**Selected excerpt:**
Deputy Prime Minister of Moldova
- In office 15 November 2006 – 16 July 2007 Serving with Andrei Stratan
- President: Vladimir Voronin
- Prime Minister: Vasile Tarlev
- Preceded by: Valerian Cristea

Minister of Local Public Administration
- In office 25 May 2006 – 16 July 2007
- President: Vladimir Voronin
- Prime Minister: Vasile Tarlev
- Succeeded by: Valentin Guznac

Personal details
- Born: 2 October 1964 (age 61) Costuleni, Moldavian SSR, Soviet Union

= Vitalie Vrabie =

Moldovan politician (born 1964)

Vitalie Mihai Vrabie (born 2 October 1964) is a Moldovan politician who previously served as Minister of Defense of Moldova from 2007 until 2009.

== Early life ==
Vitalie Mihai Vrabie was born on October 2, 1964, in the village of Costuleni in the Ungheni District. He graduated from the Faculty of Agronomy of the Agrarian University of Moldova in 1986, the Moscow Timiryazev Agricultural Academy specializing in management in 1992, and then the Academy of Public Administration under the President of the Republic of Moldova, specializing in international relations (2001). Member of the CPSU since 1986. After graduating from university, he worked as a chief agronomist in Ungheni. He then became director of the SA “Garant-impex” in Ungheni (1994–1999).

**Data block:**
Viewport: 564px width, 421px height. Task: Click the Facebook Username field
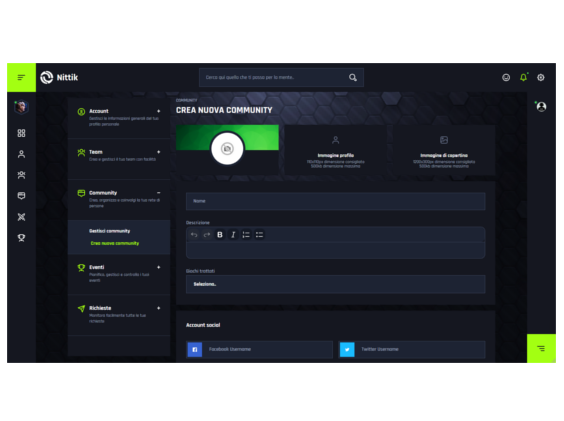pos(260,349)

**Complete the following:**
a) In the Vitalie Vrabie text, print everything from "Minister of Local" down to "politician (born 1964)".
b) Translate this sentence from the Vitalie Vrabie text into Spanish: "After graduating from university, he worked as a chief agronomist in Ungheni."
c) Answer these questions using the Vitalie Vrabie text:
(i) Who succeeded him as Minister of Local Public Administration?
(ii) In what year did he graduate from the Faculty of Agronomy of the Agrarian University of Moldova?
(iii) Which ministry did he head from 2007 until 2009?
The data have no connection to the text.

**Per-task outputs:**
a)
Minister of Local Public Administration
- In office 25 May 2006 – 16 July 2007
- President: Vladimir Voronin
- Prime Minister: Vasile Tarlev
- Succeeded by: Valentin Guznac

Personal details
- Born: 2 October 1964 (age 61) Costuleni, Moldavian SSR, Soviet Union

= Vitalie Vrabie =

Moldovan politician (born 1964)

b) Después de graduarse de la universidad, trabajó como agrónomo jefe en Ungheni.

c)
(i) Valentin Guznac
(ii) 1986
(iii) The Ministry of Defense of Moldova